Votre assemblée honore un membre à la longévité exceptionnelle…
La meilleure manière de rendre hommage à Aimé Césaire, c’est de partir de ses textes, ses discours, ses écrits. Et c’est en entendant sa prose que l’on comprend qu’il est d’une grande actualité. C’est pour ça qu’au mois de septembre, nous réunirons des intellectuels à l’Assemblée nationale pour montrer le côté très présent encore de toute son œuvre. Le texte choisi pour cet hommage, Discours sur le colonialisme, est un symbole fort pour ne jamais oublier. Ce message peut trouver aujourd’hui de nouvelles traductions avec le retour de discours racistes, d’exclusion. Il y a chez Césaire le poète, le politique, le Martiniquais, mais il y a surtout le défricheur d’avenir sur les valeurs qu’il faut respecter.
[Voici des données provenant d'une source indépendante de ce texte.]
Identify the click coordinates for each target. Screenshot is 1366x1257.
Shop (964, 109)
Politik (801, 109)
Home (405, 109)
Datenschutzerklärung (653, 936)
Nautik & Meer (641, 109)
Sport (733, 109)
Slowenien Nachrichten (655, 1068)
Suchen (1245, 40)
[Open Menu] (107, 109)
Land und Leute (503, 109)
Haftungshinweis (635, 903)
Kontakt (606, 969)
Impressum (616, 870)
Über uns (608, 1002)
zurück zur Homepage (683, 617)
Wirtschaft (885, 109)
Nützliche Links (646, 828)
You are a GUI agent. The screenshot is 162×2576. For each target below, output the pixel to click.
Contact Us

Quels sont le sens et la portée de la résolution adoptée par les députés lundi dernier ?
Il s’agit de montrer que par son œuvre, il est toujours vivant et qu’il n’est pas simplement rentré dans l’histoire pour qu’on l’y enferme. Il est présent dans les réflexions qui peuvent être celles de l’Assemblée et des parlementaires pour utiliser son message, peaufiner la pensée et l’avenir.
Comment se fait-il que vous n’ayez pas marqué la place où il a siégé avec une plaque à son nom comme il en existe déjà ?
La tradition arrêtée par le bureau de l’Assemblée nationale veut que ce soient les députés morts pour la France ou ceux qui sont devenus Premier ministre ou président de la République qui ont droit à une plaque au sein de l’hémicycle. On m’a posé la question en évoquant le souvenir d’Aime Césaire après le discours de Serge Letchimy, lundi, et je me suis promis de poser la question au bureau pour voir s’il ne pouvait pas y avoir quelques exceptions.